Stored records
════════════════════

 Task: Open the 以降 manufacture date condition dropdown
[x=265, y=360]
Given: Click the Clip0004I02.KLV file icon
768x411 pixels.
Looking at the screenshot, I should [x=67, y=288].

════════════════════

## THE TASK:
Repeat the records exactly, leaving out none of them.

## TASK SOLUTION:
 Task: Open the 以降 manufacture date condition dropdown
[x=265, y=360]
Given: Click the Clip0004I02.KLV file icon
768x411 pixels.
Looking at the screenshot, I should [x=67, y=288].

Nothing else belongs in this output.